Abstract PO023: Preliminary data on metformin therapy in DICER1-deleted endometrial cancer

Abstract

We created and characterized the first genetically engineered mouse model of poorly-differentiated endometrial adenocarcinoma (dcKO, Pgr^Cre; Pten^flox/flox; Dicer1^flox/flox). As an additional novel model system, using CRISPR-Cas9, we created and characterized an isogenic cell line with the deletion of DICER1 (DICER1 ^−/− Ishikawa cells). Transcriptomic profiling across mouse and human models revealed activated pathways, including AMP kinase and insulin signaling. Ingenuity Pathway Analysis revealed metformin as a likely therapeutic target. Previous studies have suggested that metformin may be useful for preventing and treating endometrial cancer in women. However, recent clinical trials showed combined treatment of metformin with paclitaxel and carboplatin was not significantly associated with increased progression-free survival or overall survival for advanced or recurrent endometrial cancer.
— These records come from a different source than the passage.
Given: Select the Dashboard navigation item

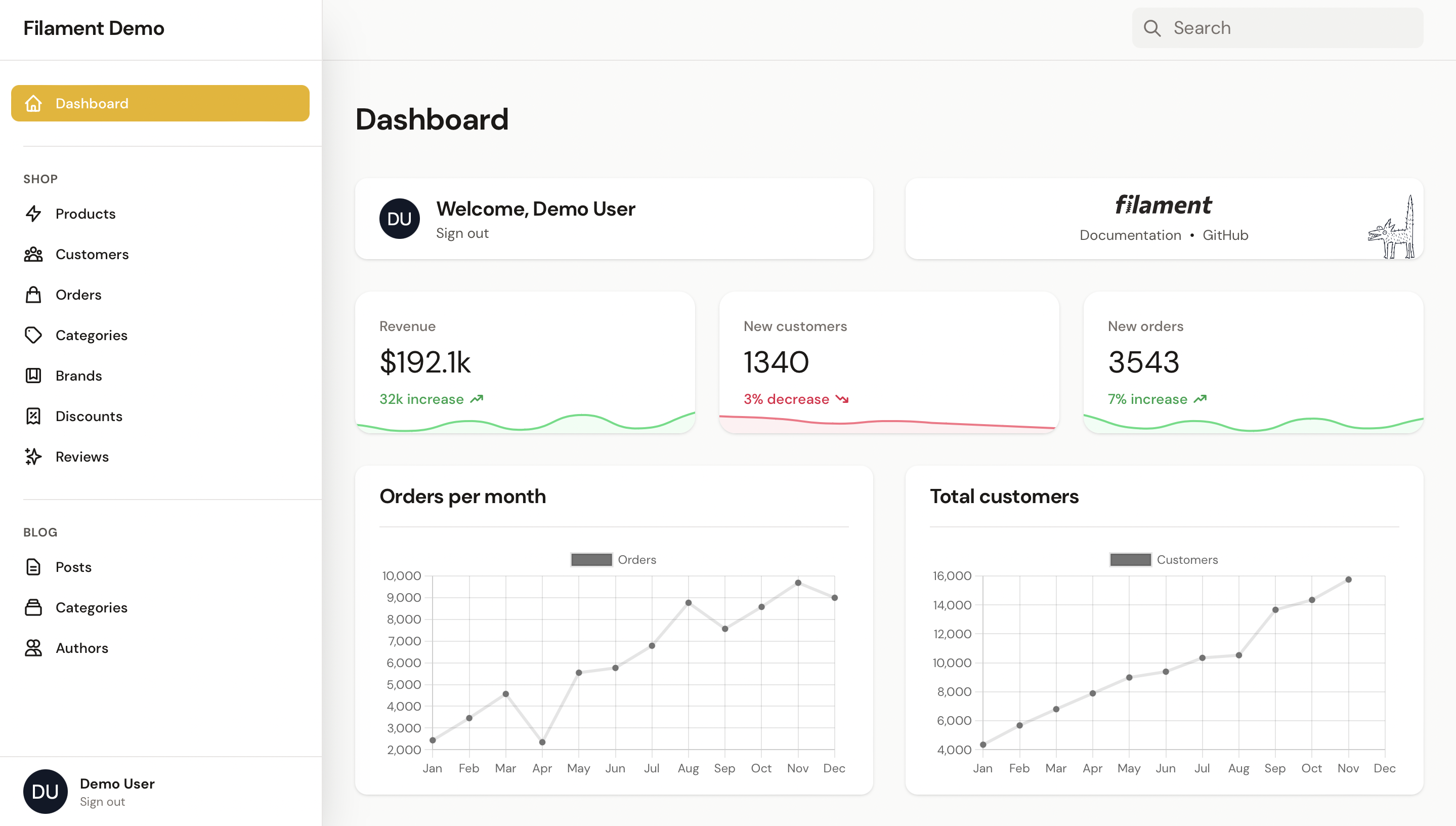Looking at the screenshot, I should pyautogui.click(x=92, y=103).
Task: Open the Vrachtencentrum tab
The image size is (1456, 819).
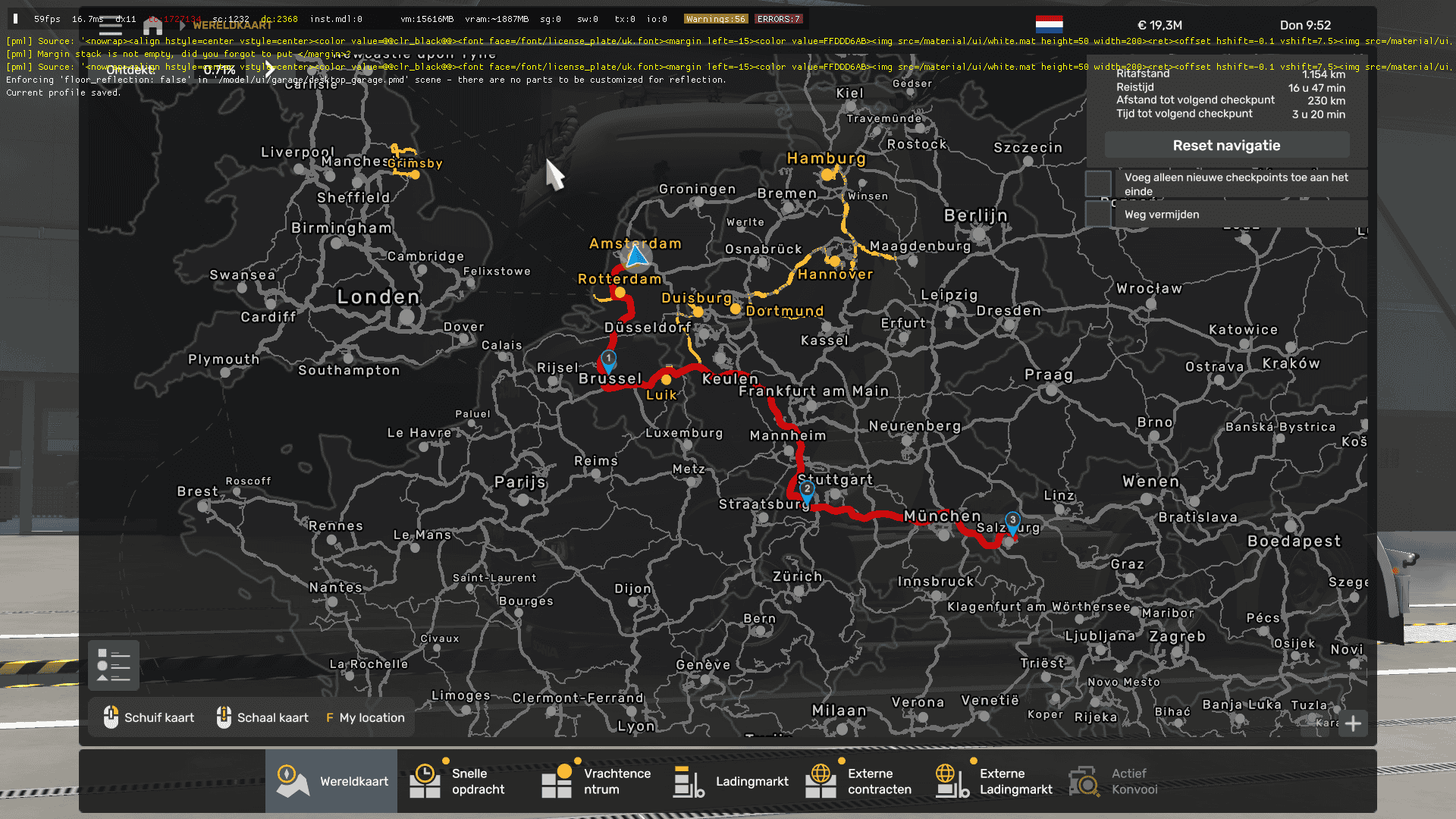Action: [x=595, y=781]
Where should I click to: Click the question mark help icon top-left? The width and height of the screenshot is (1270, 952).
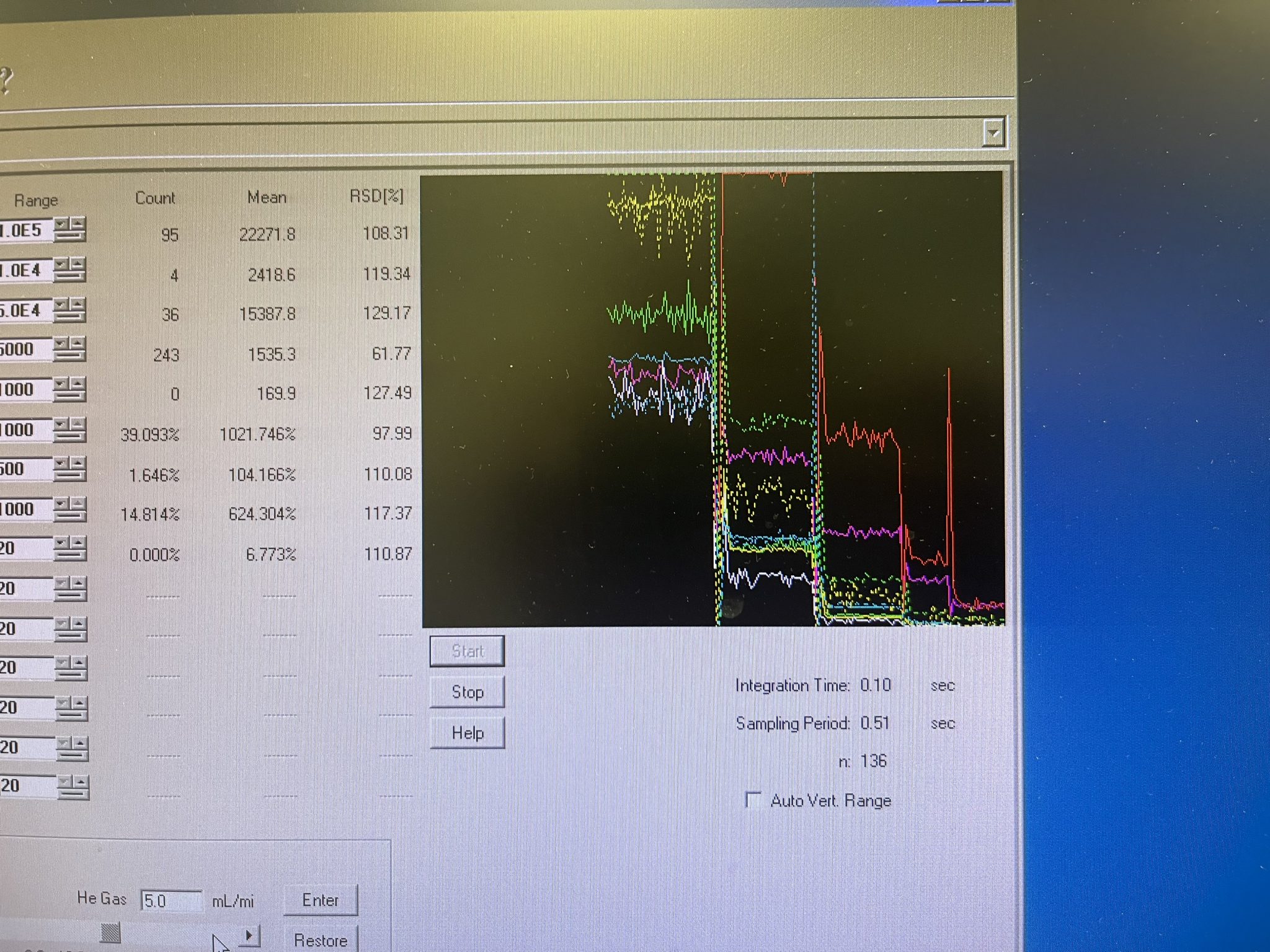5,81
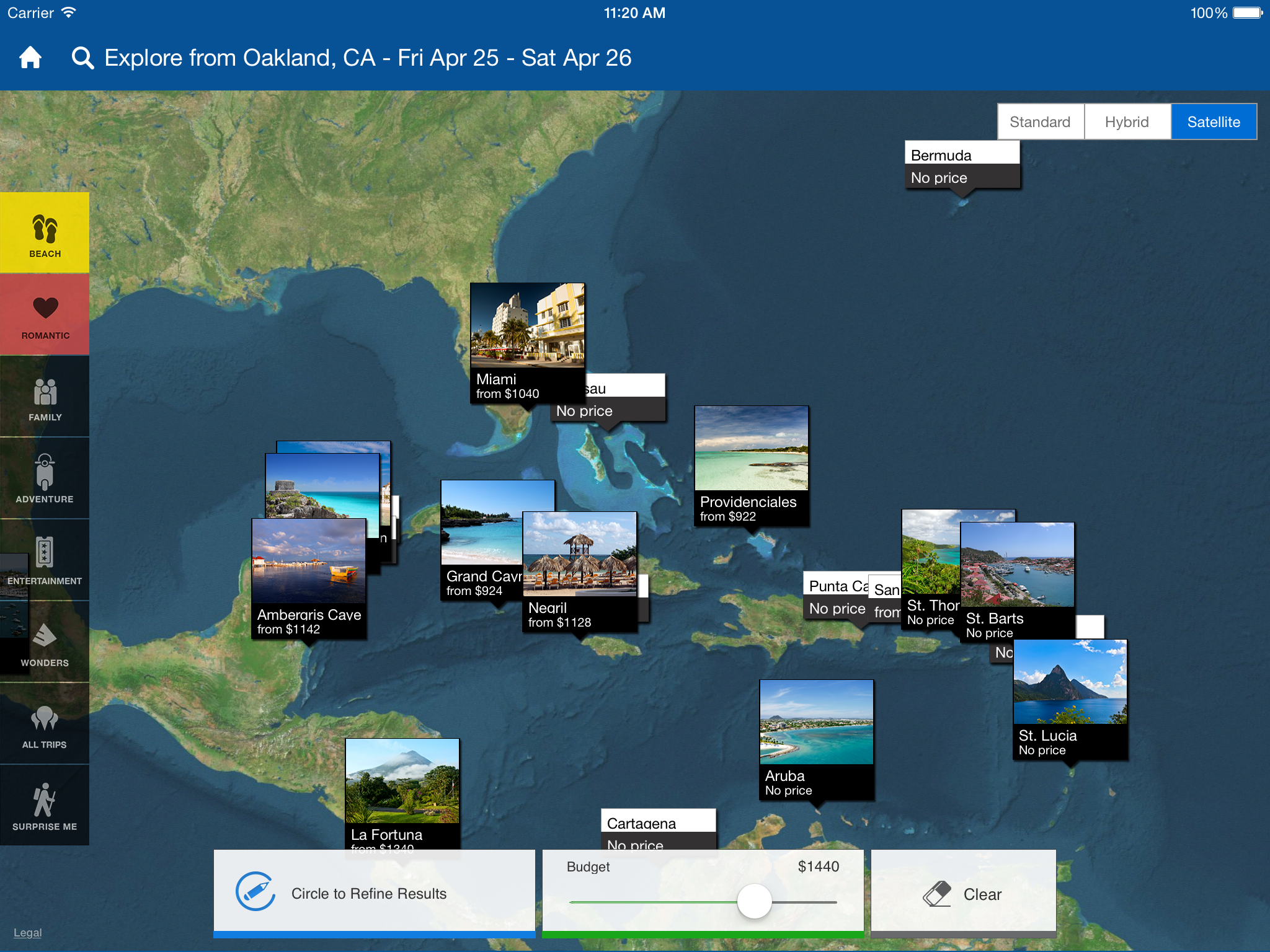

To test the effects of metformin in our mouse model, female mice received ad lib water containing metformin (5 mg/mL) or water beginning at weaning. Survival studies showed worse survival for well-differentiated endometrial adenocarcinoma (Pten cKO, Pgr^Cre; Pten^flox/flox; Dicer1^+/+) with treatment with metformin (P=0.007), while there was no difference for dcKO mice treated with metformin. Similarly, in vitro studies showed that the treatment of DICER1 ^−/− Ishikawa cells treated with metformin did not affect cellular proliferation. Our in vivo and in vitro model systems represent important tools to study metformin and other therapeutics for rare yet aggressive endometrial cancers. Citation Format: Xiyin Wang, Robert Emerson, Russell Broaddus, John Lydon, Francesco DeMayo, Shannon M. Hawkins. Preliminary data on metformin therapy in DICER1-deleted endometrial cancer [abstract]. In: Proceedings of the AACR Virtual Special Conference: Endometrial Cancer: New Biology Driving Research and Treatment; 2020 Nov 9-10. Philadelphia (PA): AACR; Clin Cancer Res 2021;27(3_Suppl):Abstract nr PO023.